Segment Start: THE INPUT

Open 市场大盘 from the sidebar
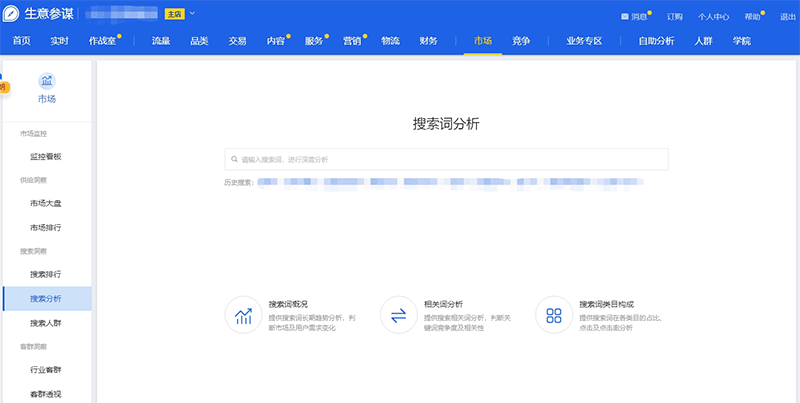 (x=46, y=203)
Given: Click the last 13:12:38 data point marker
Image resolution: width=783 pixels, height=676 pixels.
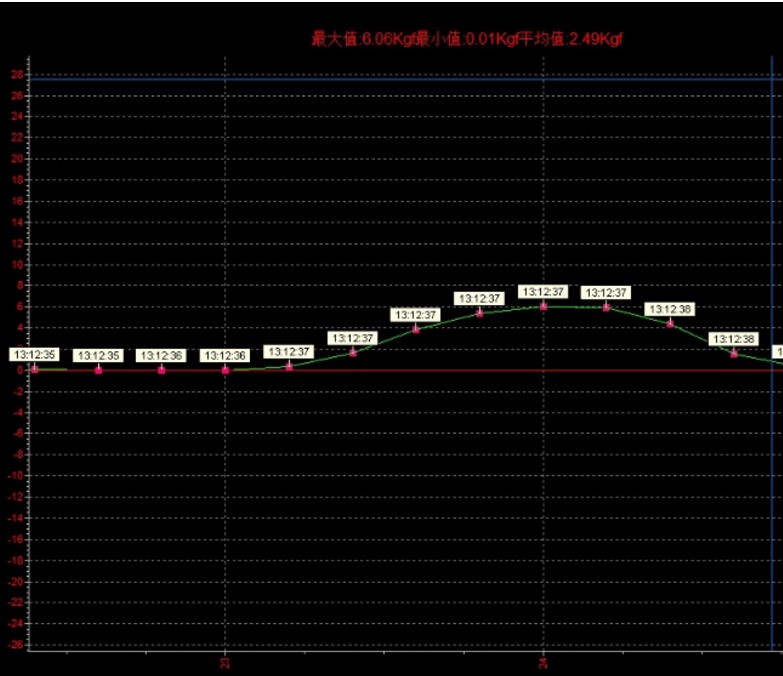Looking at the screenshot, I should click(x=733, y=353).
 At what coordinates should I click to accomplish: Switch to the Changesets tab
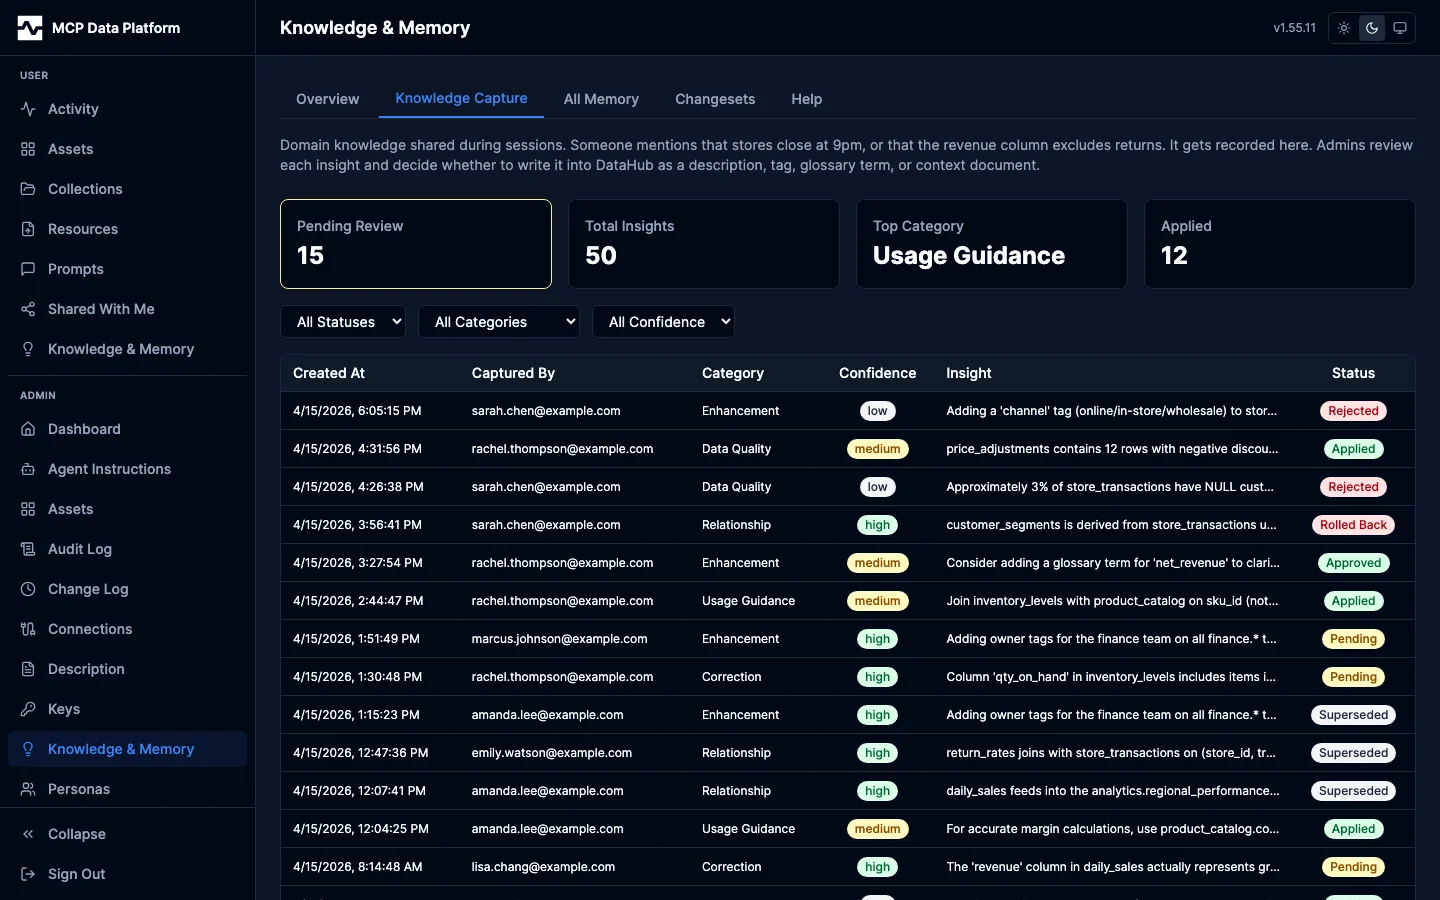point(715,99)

Segment End: THE INPUT

Leave the pictures out. Transcribe exactly the lines from the one with "Image resolution: width=783" through the end of the records.

Image resolution: width=783 pixels, height=676 pixels.
Looking at the screenshot, I should click(x=733, y=353).
 At what coordinates should I click to accomplish: Switch to the Changesets tab
point(715,99)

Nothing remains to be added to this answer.